=== Section Start ===

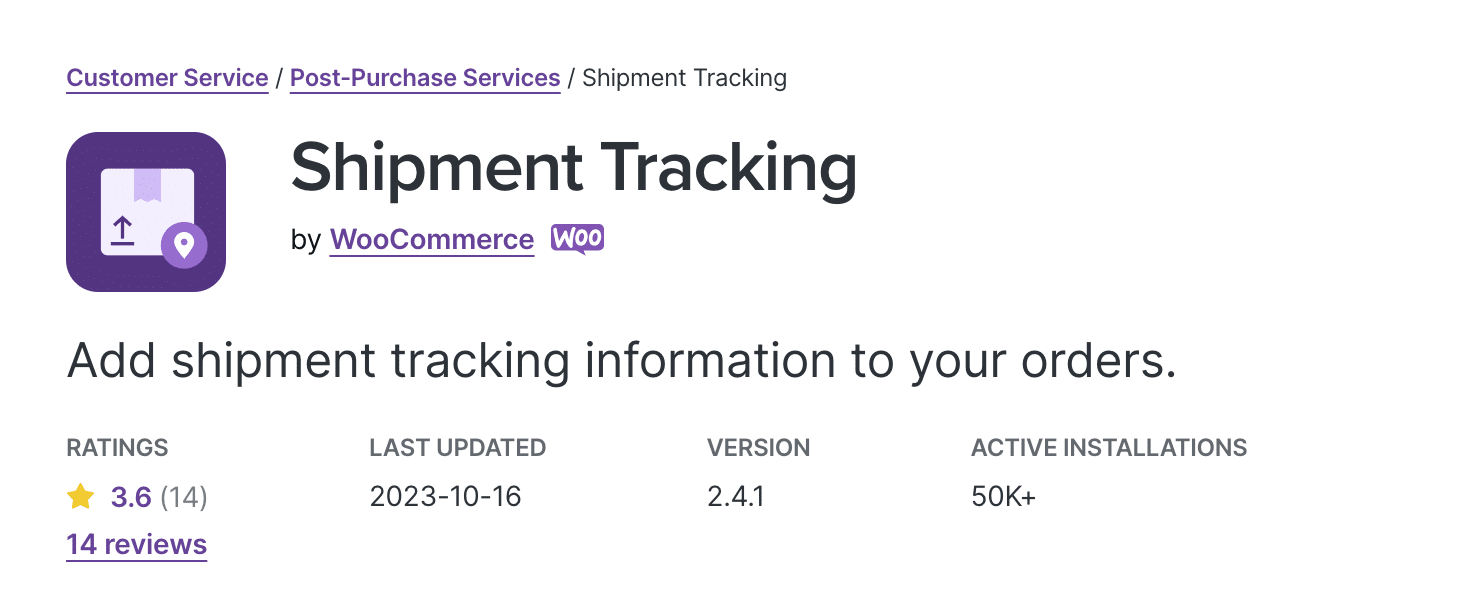The width and height of the screenshot is (1470, 614).
Task: Click the location pin on the plugin logo
Action: (184, 243)
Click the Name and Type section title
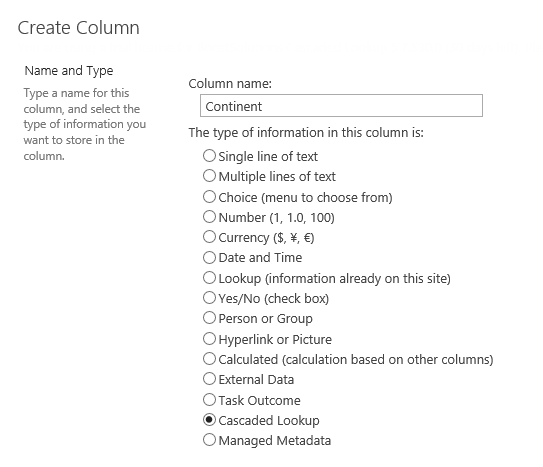543x467 pixels. (69, 71)

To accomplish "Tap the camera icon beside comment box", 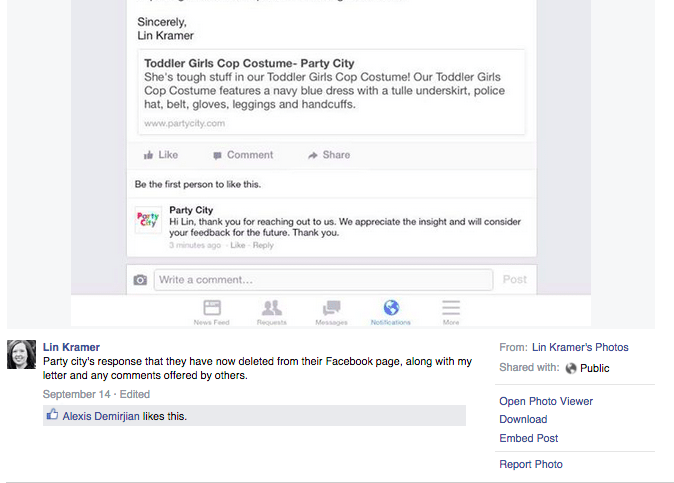I will click(x=140, y=280).
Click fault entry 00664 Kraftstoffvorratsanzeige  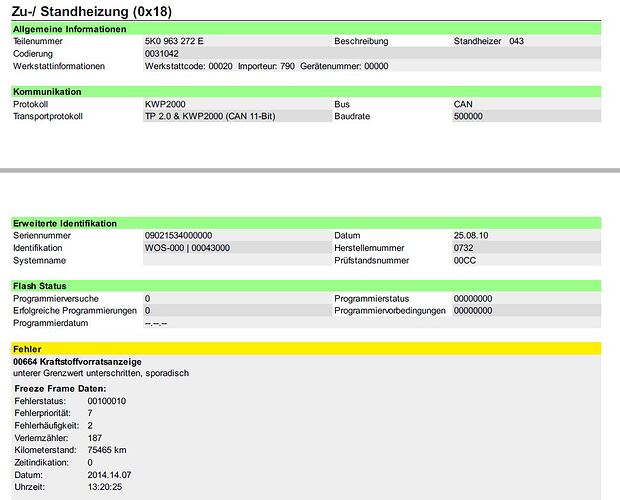point(77,361)
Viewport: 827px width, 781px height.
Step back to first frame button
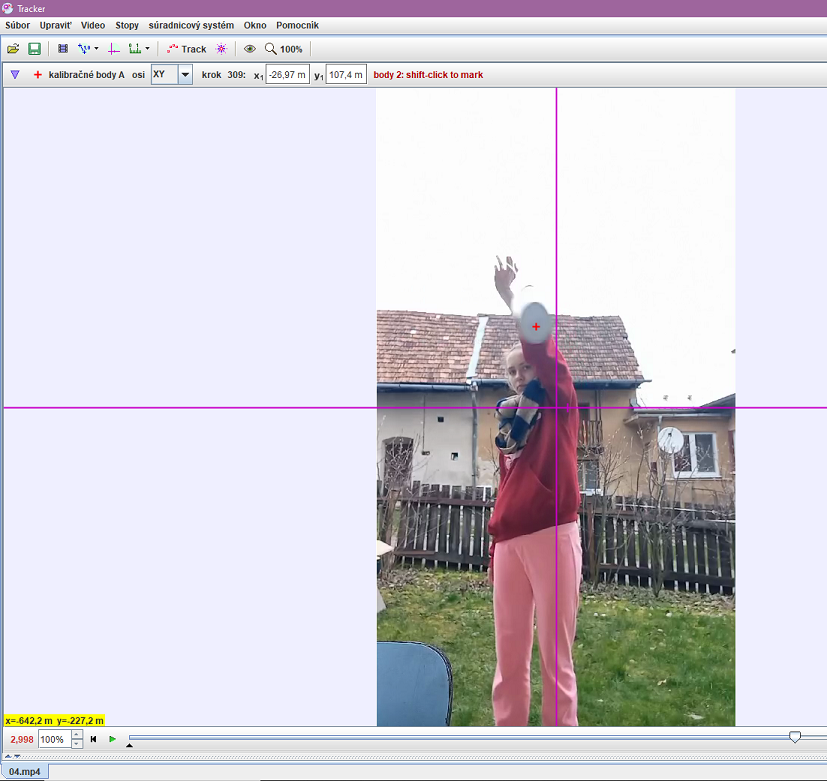click(x=93, y=740)
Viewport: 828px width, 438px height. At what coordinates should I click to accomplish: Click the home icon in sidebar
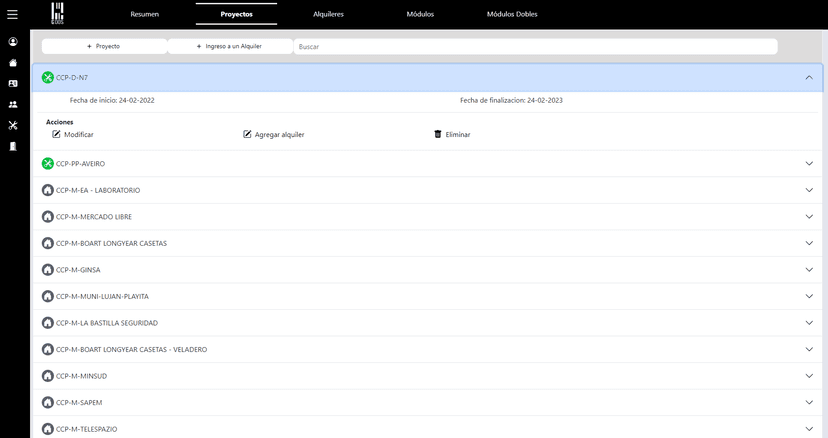(x=13, y=62)
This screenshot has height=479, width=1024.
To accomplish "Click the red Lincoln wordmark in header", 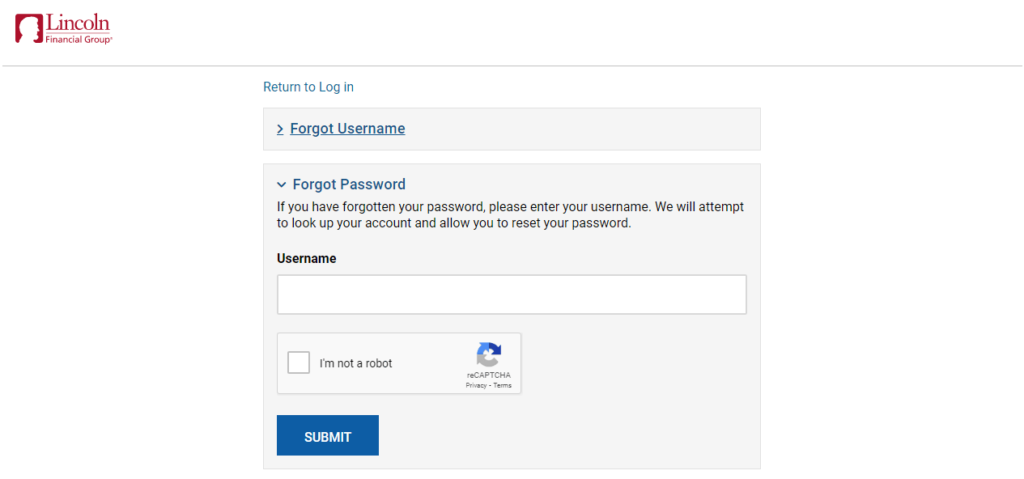I will (78, 23).
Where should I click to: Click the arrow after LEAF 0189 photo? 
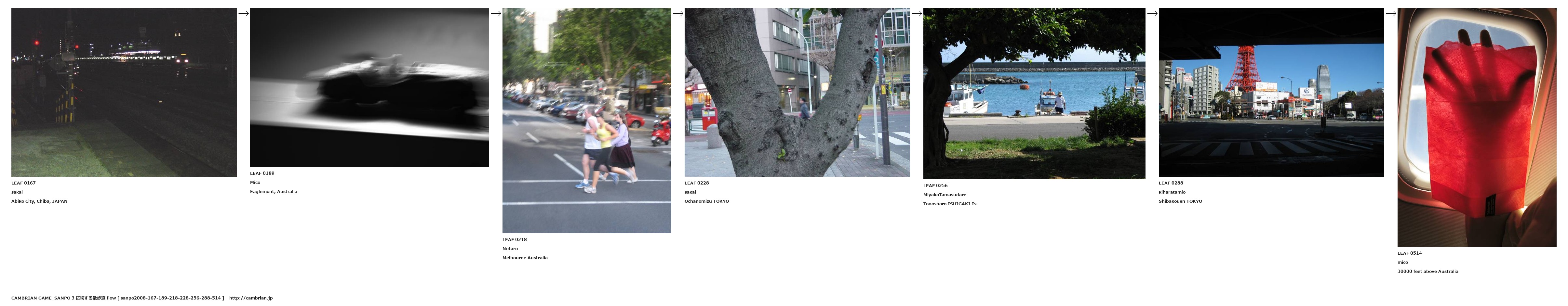point(496,13)
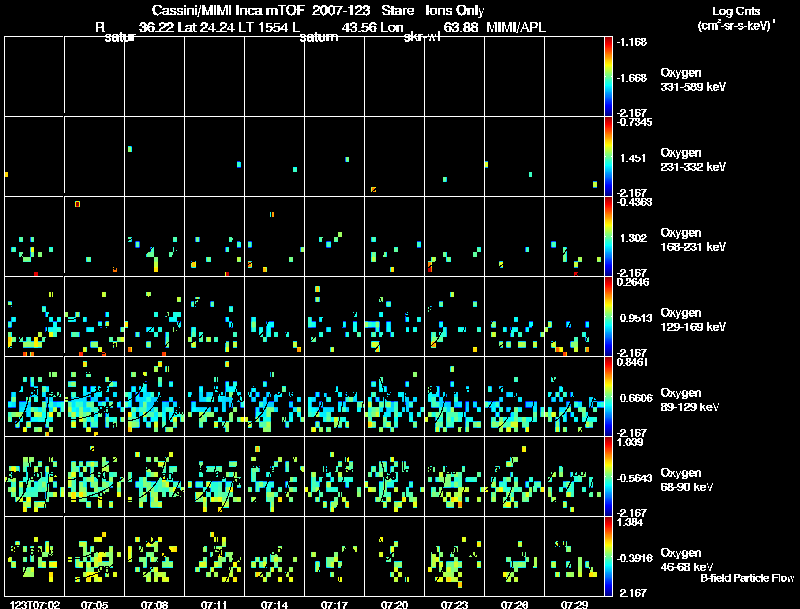The height and width of the screenshot is (609, 800).
Task: Select the 07:05 panel in 89-129 keV row
Action: [x=94, y=396]
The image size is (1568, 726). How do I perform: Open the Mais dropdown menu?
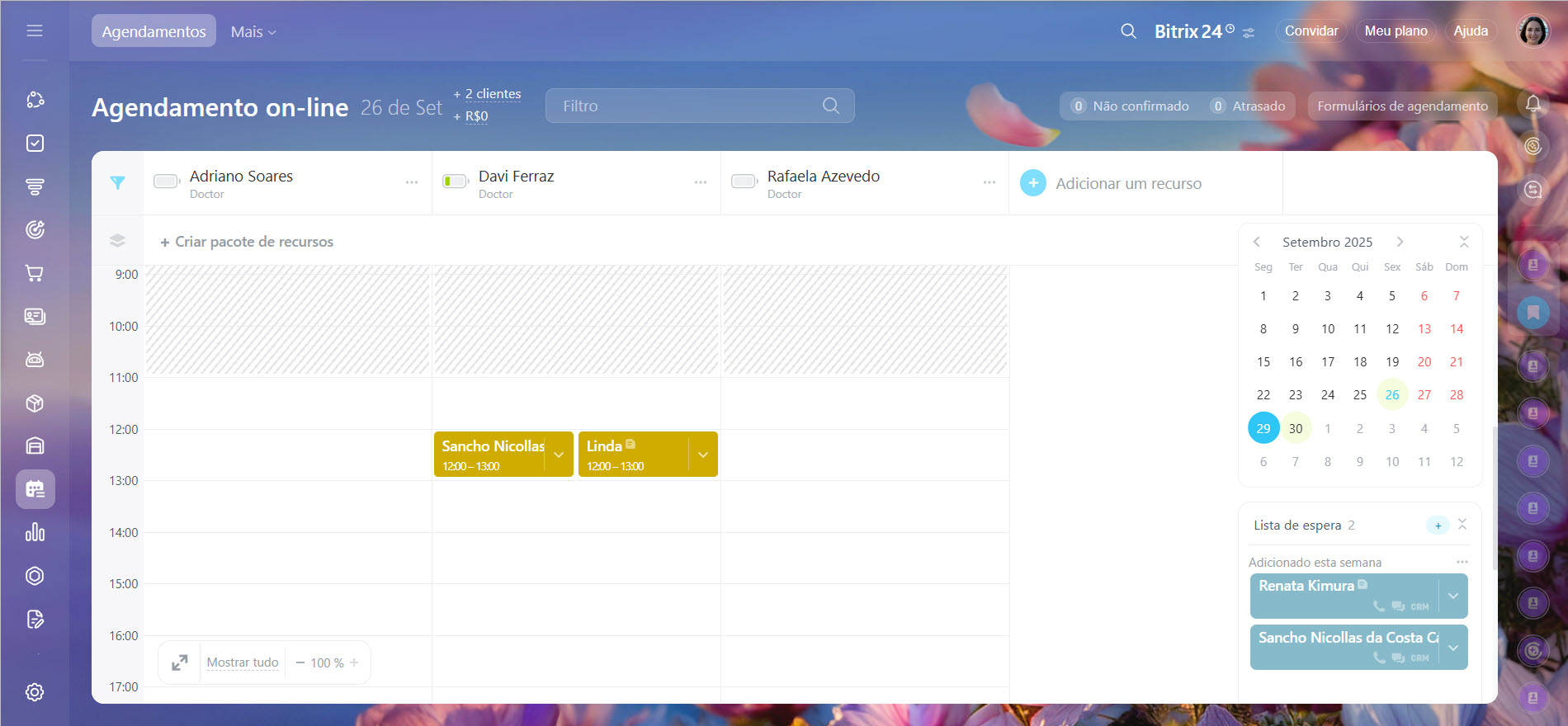[x=253, y=31]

=== Section End ===

▸ **What is being asked**:
Above this task is a listing with pictures in it. Retype only the lines from the one containing "Viewport: 827px width, 781px height." through the one containing "This screenshot has height=479, width=1024.", both included, and not the pictures.

▸ **Answer to the exercise**:
Viewport: 827px width, 781px height.
Step back to first frame button
click(x=93, y=740)
Viewport: 828px width, 438px height. At what coordinates should I click to accomplish: Click the home icon in sidebar
(x=13, y=62)
This screenshot has height=479, width=1024.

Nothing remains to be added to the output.